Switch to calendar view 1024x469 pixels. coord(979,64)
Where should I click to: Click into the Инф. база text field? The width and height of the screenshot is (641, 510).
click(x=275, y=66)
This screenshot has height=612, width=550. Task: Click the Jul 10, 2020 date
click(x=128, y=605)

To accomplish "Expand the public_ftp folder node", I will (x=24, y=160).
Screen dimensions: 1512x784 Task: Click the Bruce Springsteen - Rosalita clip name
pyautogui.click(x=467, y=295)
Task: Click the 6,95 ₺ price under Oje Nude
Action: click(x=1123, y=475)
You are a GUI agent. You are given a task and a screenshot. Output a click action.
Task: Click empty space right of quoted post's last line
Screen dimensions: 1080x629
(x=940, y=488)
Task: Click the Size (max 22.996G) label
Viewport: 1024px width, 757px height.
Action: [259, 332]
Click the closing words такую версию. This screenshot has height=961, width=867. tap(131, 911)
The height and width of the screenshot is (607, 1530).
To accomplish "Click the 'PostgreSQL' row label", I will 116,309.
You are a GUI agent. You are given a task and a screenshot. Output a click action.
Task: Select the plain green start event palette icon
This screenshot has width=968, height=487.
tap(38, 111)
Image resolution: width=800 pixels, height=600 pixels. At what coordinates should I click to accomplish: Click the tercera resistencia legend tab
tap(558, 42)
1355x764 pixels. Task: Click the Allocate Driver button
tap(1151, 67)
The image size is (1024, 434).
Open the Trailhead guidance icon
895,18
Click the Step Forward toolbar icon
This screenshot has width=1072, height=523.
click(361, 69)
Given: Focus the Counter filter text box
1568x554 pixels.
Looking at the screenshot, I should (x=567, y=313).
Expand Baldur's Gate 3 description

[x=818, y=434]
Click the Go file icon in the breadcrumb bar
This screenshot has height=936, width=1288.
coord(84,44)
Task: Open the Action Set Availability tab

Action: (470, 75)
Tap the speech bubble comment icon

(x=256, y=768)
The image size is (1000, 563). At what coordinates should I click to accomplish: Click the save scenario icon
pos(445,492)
^^^^^^^^
— Exercise instructions —
Write out each line exactly, starting with the line that contains "This screenshot has height=612, width=550." and stopping after the last line of the data.

— Answer to this task —
This screenshot has height=612, width=550. Task: Click the Jul 10, 2020 date
click(x=128, y=605)

To accomplish "Expand the public_ftp folder node", I will (x=24, y=160).
Screen dimensions: 1512x784 Task: Click the Bruce Springsteen - Rosalita clip name
pyautogui.click(x=467, y=295)
Task: Click the 6,95 ₺ price under Oje Nude
Action: click(x=1123, y=475)
You are a GUI agent. You are given a task and a screenshot. Output a click action.
Task: Click empty space right of quoted post's last line
Screen dimensions: 1080x629
(x=940, y=488)
Task: Click the Size (max 22.996G) label
Viewport: 1024px width, 757px height.
Action: [259, 332]
Click the closing words такую версию. This screenshot has height=961, width=867. tap(131, 911)
The height and width of the screenshot is (607, 1530).
To accomplish "Click the 'PostgreSQL' row label", I will 116,309.
You are a GUI agent. You are given a task and a screenshot. Output a click action.
Task: Select the plain green start event palette icon
This screenshot has width=968, height=487.
tap(38, 111)
Image resolution: width=800 pixels, height=600 pixels. At what coordinates should I click to accomplish: Click the tercera resistencia legend tab
tap(558, 42)
1355x764 pixels. Task: Click the Allocate Driver button
tap(1151, 67)
The image size is (1024, 434).
Open the Trailhead guidance icon
895,18
Click the Step Forward toolbar icon
This screenshot has width=1072, height=523.
click(361, 69)
Given: Focus the Counter filter text box
1568x554 pixels.
Looking at the screenshot, I should (x=567, y=313).
Expand Baldur's Gate 3 description

[x=818, y=434]
Click the Go file icon in the breadcrumb bar
This screenshot has height=936, width=1288.
coord(84,44)
Task: Open the Action Set Availability tab

Action: (470, 75)
Tap the speech bubble comment icon

(x=256, y=768)
The image size is (1000, 563). At what coordinates should I click to accomplish: Click the save scenario icon
pos(445,492)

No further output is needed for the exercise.